¿Te imaginás caminar por Mendoza y sentir que estás en París? A principios del siglo XX, ese sueño estuvo a punto de concretarse. En su columna para el programa Círculo Político, el periodista Alejandro Álvarez rescató del olvido el Proyecto Carrasco, una propuesta urbanística de 1912 que pretendía transformar la fisonomía de la capital mendocina bajo el concepto de "Ciudad Jardín".
Un sueño europeo en el desierto
El proyecto fue impulsado por el entonces intendente Jacinto Anzorena, quien convocó al prestigioso ingeniero y paisajista Benito Carrasco. La idea era romper con la cuadrícula tradicional española para incorporar grandes diagonales, plazas equidistantes y amplios espacios verdes, siguiendo las tendencias estéticas y funcionales de las grandes capitales del mundo.

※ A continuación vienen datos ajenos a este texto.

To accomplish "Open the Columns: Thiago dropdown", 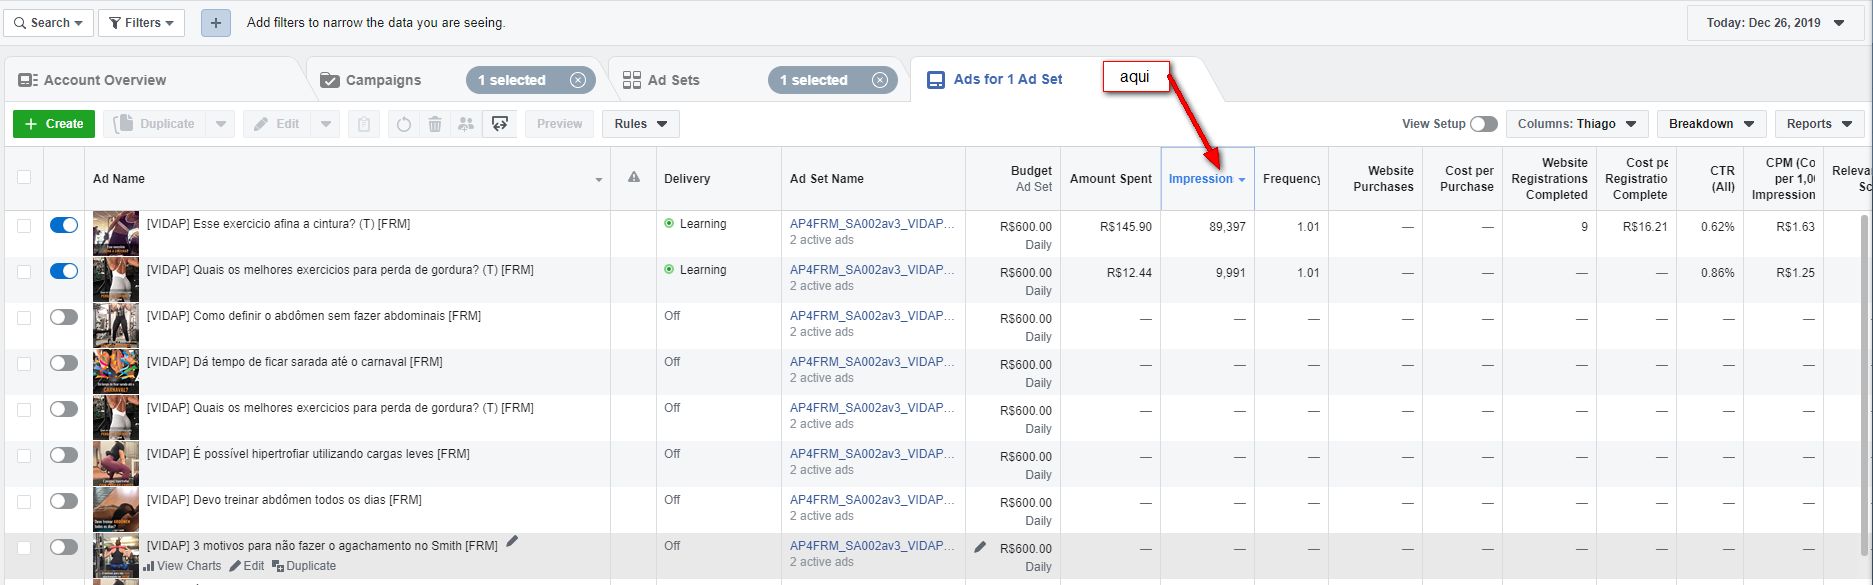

Sin embargo, la ambiciosa propuesta de Carrasco chocó con una realidad implacable: el presupuesto. La magnitud de las expropiaciones y las obras necesarias hacían que el plan fuera económicamente inviable para la época. A pesar del "fracaso", algunas ideas lograron sobrevivir y marcar la geografía actual, como la configuración de la zona que hoy conocemos como el Parque O'Higgins y la famosa Isla de Carrascal, lindante al Hospital Central.
Álvarez destaca que, si bien la Mendoza de las diagonales no pudo ser, el proyecto dejó una huella en la identidad de la provincia, demostrando que desde hace más de un siglo existe el deseo de construir una ciudad pensada para el bienestar del ser humano y no al revés.